One of the most wonderful things about being in a serious, committed relationship is having someone who knows more about you than anyone and who cares for you deeply. When infidelity enters into a marriage, all the things you value about your relationship come into question.

Learning that you’ve been cheated on is usually accompanied by intense feelings of bewilderment, anger, fear, and sadness. It hurts to think of the “other person” who knows intimate details about your partner and your marriage. It hurts to feel deceived.

The discovery that your partner has physically or emotionally cheated rocks the basic foundation of any marriage: trust. Even an infidelity limited to text messages and emails violates the major expectations that come with intimacy, like mutual respect and honesty. Rebuilding trust requires healing.

The good news is that marriages can survive in the aftermath of an affair. Because the journey toward a stronger relationship is difficult and hard for both partners, going to couples counseling can really help.

Why is trust so important?

If you’ve cheated, you might have rationalized your behavior by telling yourself that your spouse would never find out. An affair can make you feel attractive and wanted. In truth, you’re choosing to allow someone other than your spouse to meet your emotional needs. Cheating pollutes the atmosphere of clarity and trust between you and your partner; making your partner feel safe again will take time.

How can couples counseling help you rebuild?

1. It helps to have someone walk you through such a difficult process.

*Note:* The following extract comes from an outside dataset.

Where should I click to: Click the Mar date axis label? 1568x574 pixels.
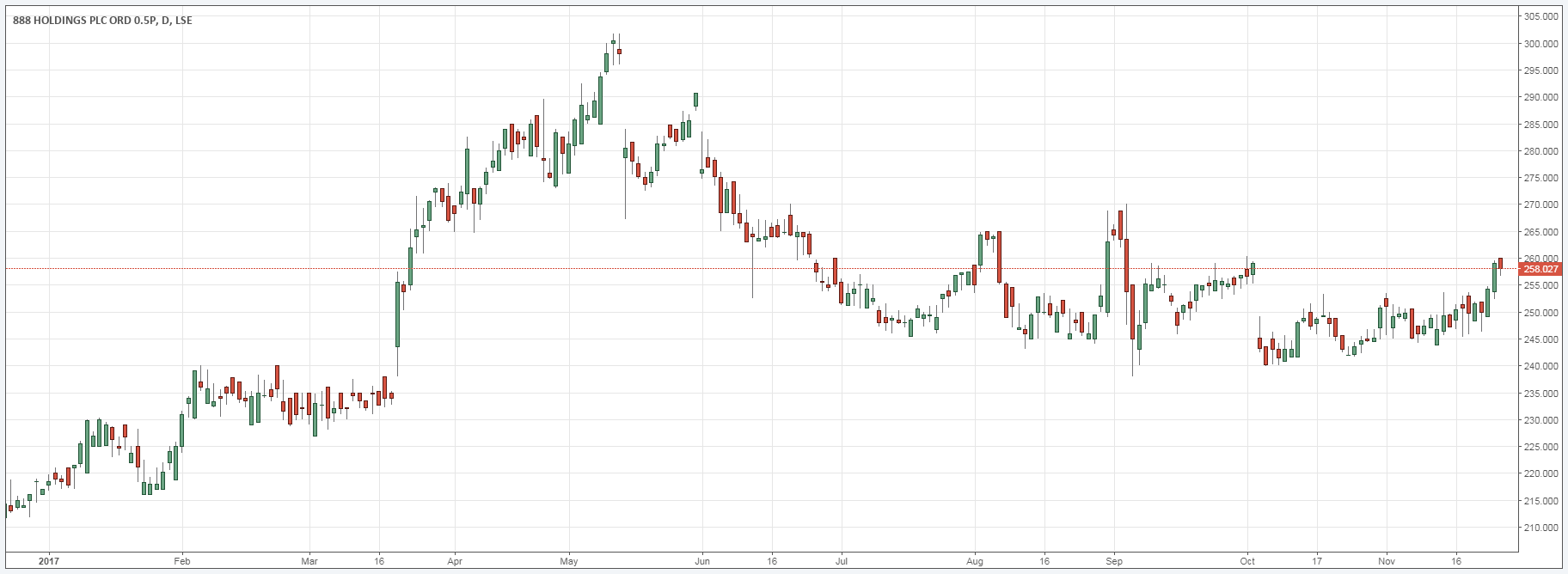pos(309,561)
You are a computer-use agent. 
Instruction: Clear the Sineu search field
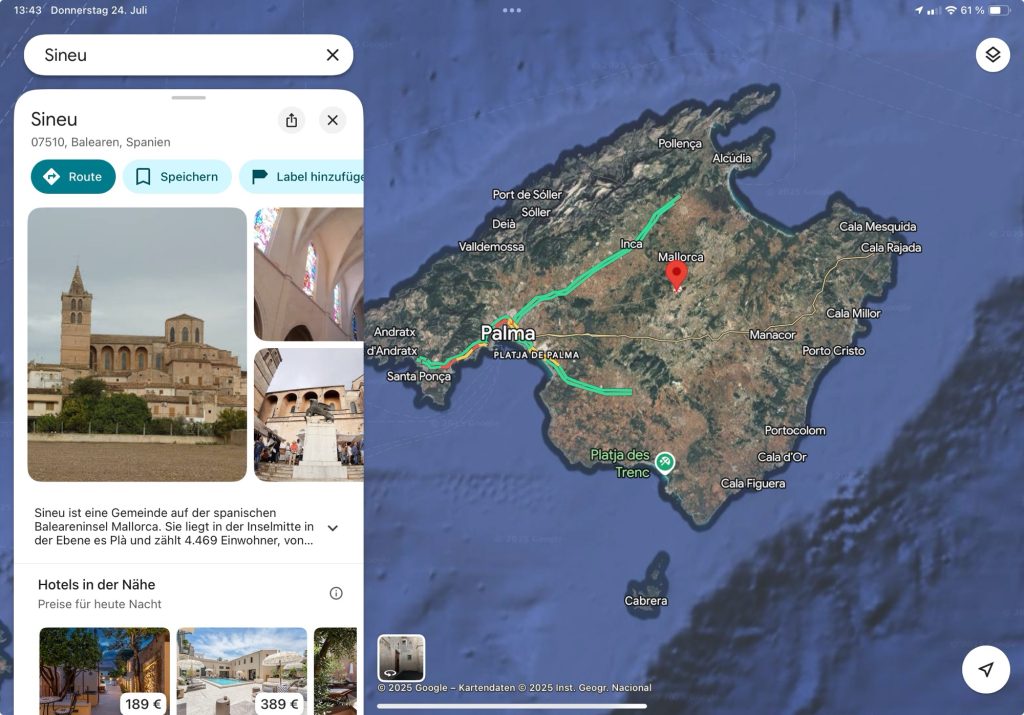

A therapist can help you and your spouse talk about what you’re feeling in a way that’s safe and fair. A therapist can also help you begin to understand why you really strayed outside your marriage. Although infidelity is a choice, regardless of preexisting problems in your relationship, talking to a professional can help you work together as a team to figure out what else might have been going wrong.

Your partner will likely have many questions; in couples counseling you’ll be encouraged to answer them honestly and patiently. Being open about what happened is the first step toward rebuilding trust with your partner.

2. It helps to open up lines of communication in your marriage.

In the months following an infidelity you will have a lot to work through as a couple. Rebuilding a relationship isn’t a one-person job. In counseling you can share what you both need from each other in order for your marriage to work. Telling your partner how you really feel in your marriage is important to rebuilding trust in a lasting way.

If you were unfaithful, your partner likely feels rejected and shamed. By going together to couples counseling you can begin to prove again how much your partner really means to you and how committed you are to fixing your relationship. Physical intimacy after an affair can be difficult; talking together about what you’re struggling with in the bedroom is an important step.

3. Counseling helps keep the discussion where it needs to be—between you and your spouse.

Getting over an affair takes more than forgiveness; rebuilding trust is a process. Often, when a marriage is in trouble, it’s tempting to unload your feelings on friends and family members. Bringing others into the conflict isn’t always a good idea—if you’re working through things with other people rather than with your spouse, the trust you share together suffers another blow.

For someone who has been cheated on, moving on can mean taking big emotional steps forward and big steps back. Being patient and strong throughout the process will show your partner you really mean it when you say you’re committed.